***** EXTRACTED DATA

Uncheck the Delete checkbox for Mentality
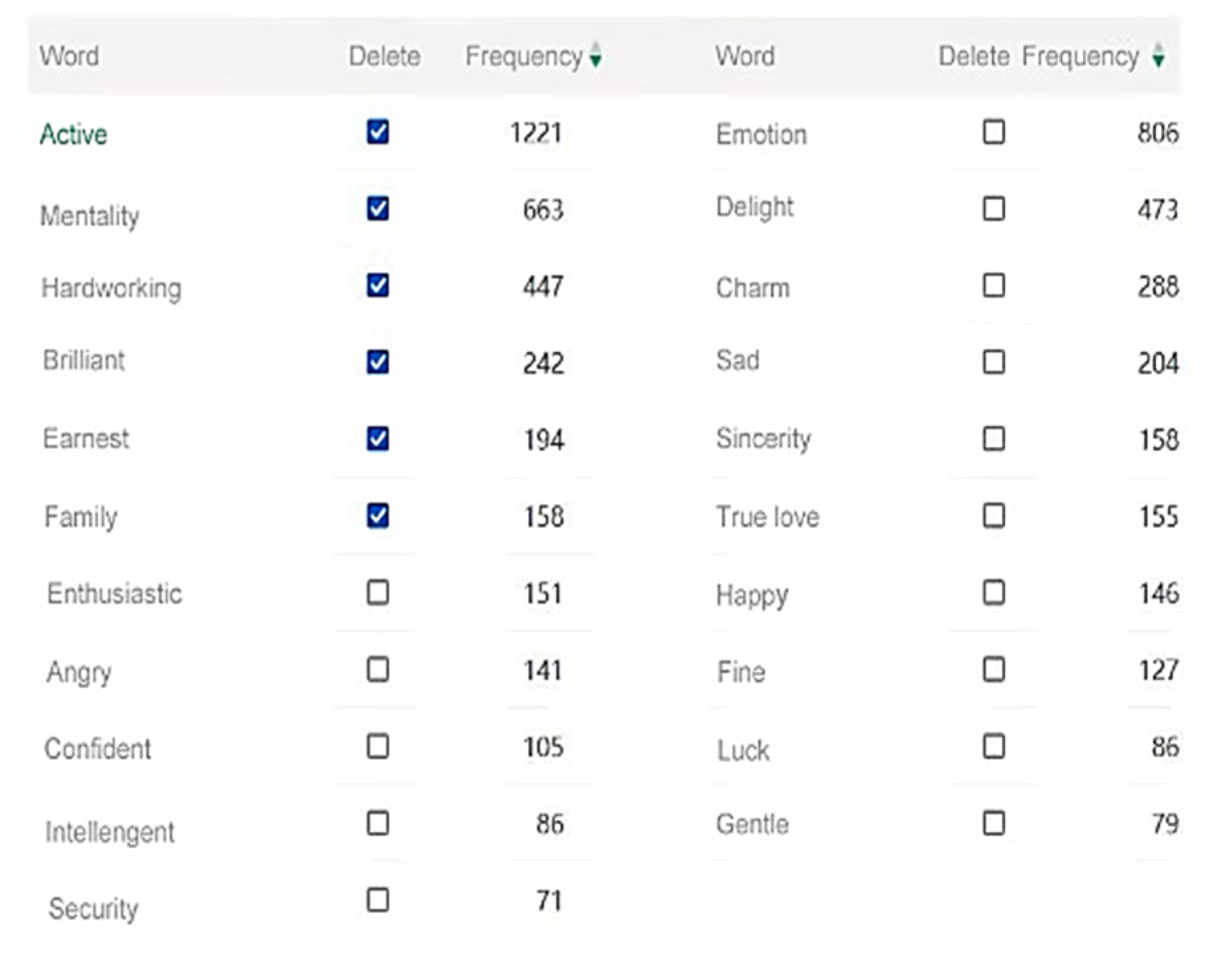Screen dimensions: 1232x969 [x=378, y=208]
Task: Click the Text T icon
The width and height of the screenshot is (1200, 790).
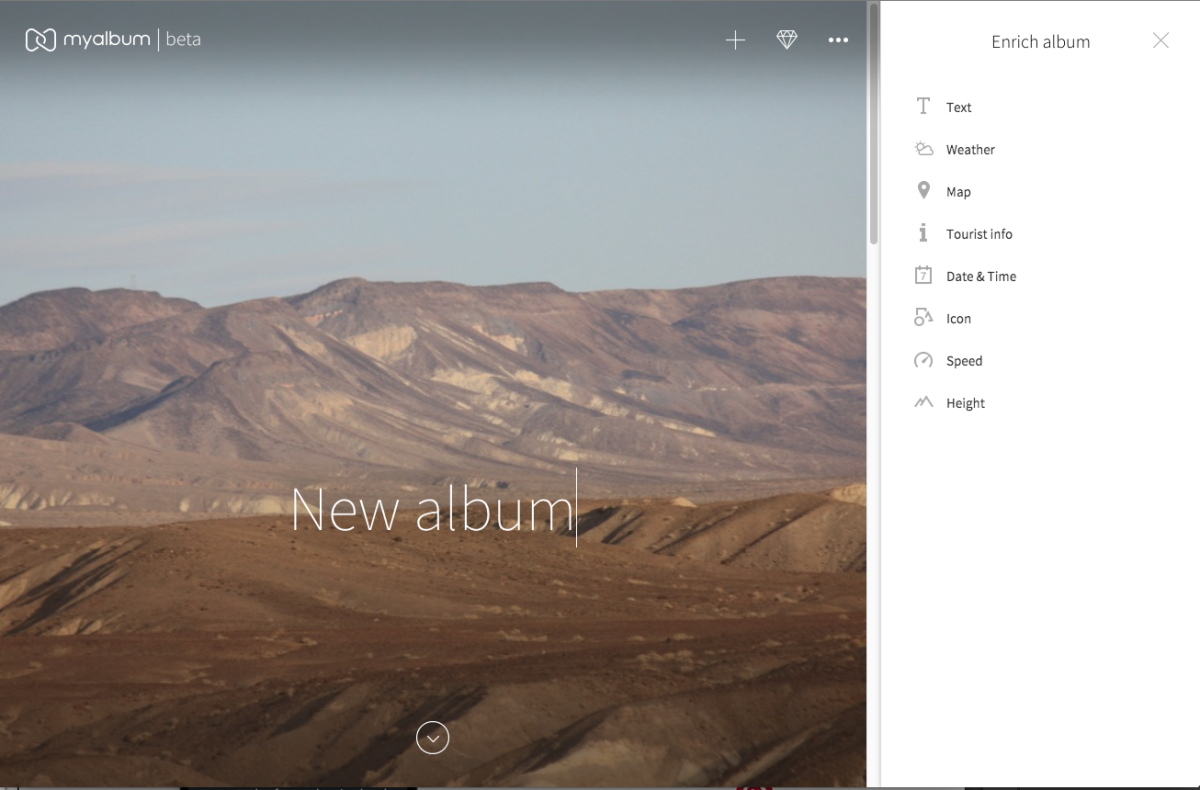Action: [923, 106]
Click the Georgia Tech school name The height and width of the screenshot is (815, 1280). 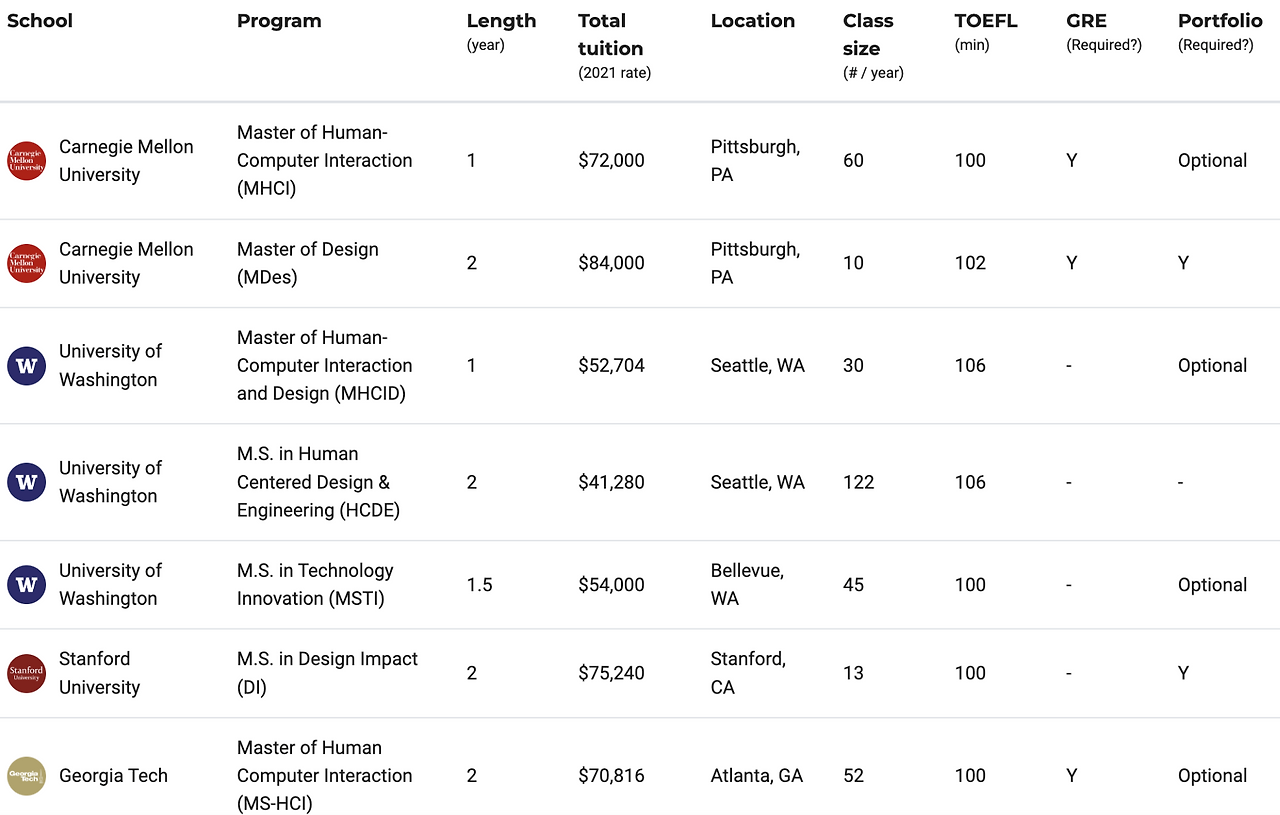pyautogui.click(x=113, y=775)
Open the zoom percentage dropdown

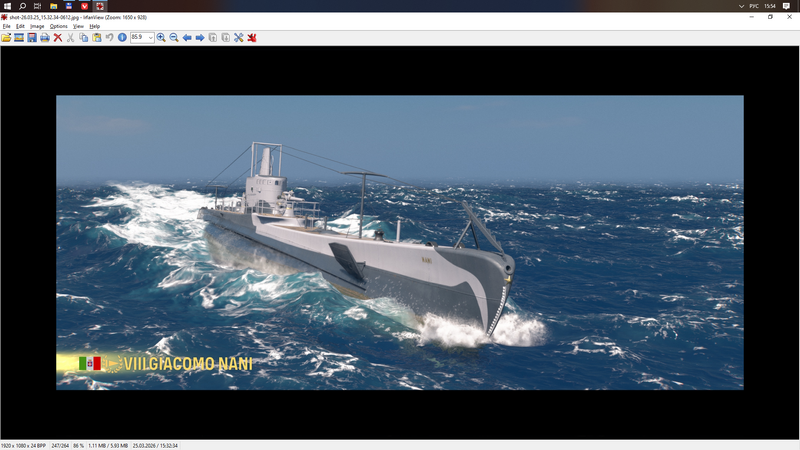pyautogui.click(x=150, y=37)
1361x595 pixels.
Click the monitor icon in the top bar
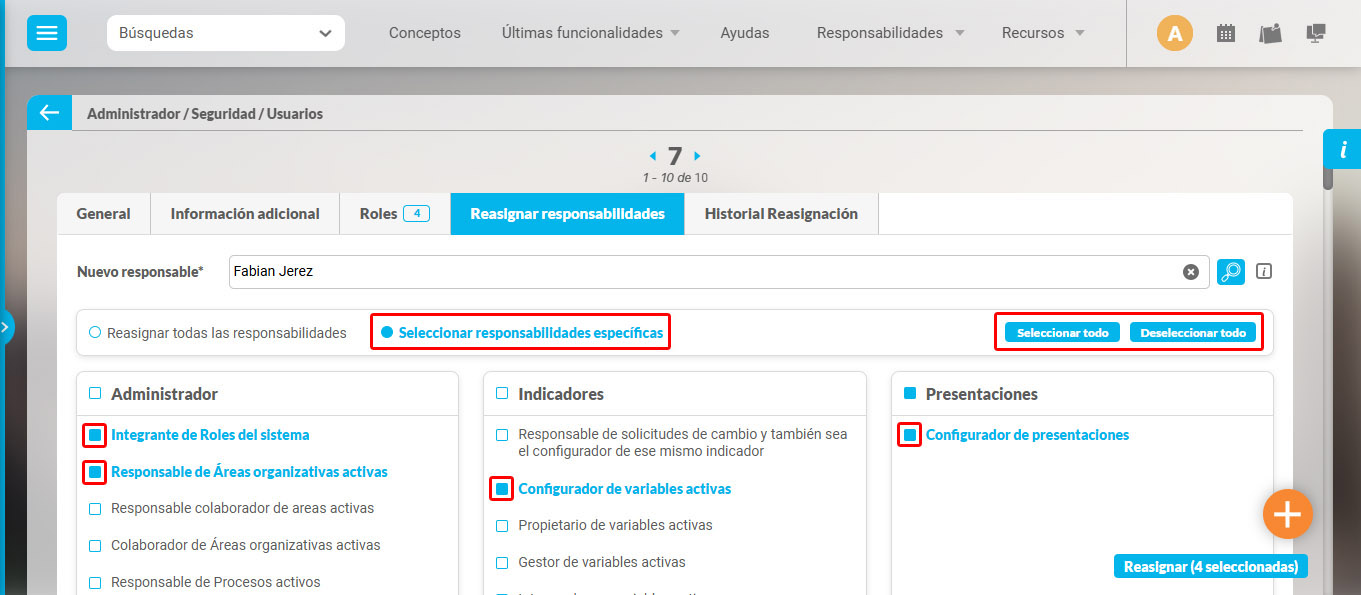point(1315,32)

**********

REQUIREMENTS =
Starting at the line that contains "Open the zoom percentage dropdown", output each line through the end of the listing as a numbered list, skipping blank lines. Omit the pictures.

WORKED SOLUTION =
1. Open the zoom percentage dropdown
2. pyautogui.click(x=150, y=37)
3. 1361x595 pixels.
4. Click the monitor icon in the top bar
5. point(1315,32)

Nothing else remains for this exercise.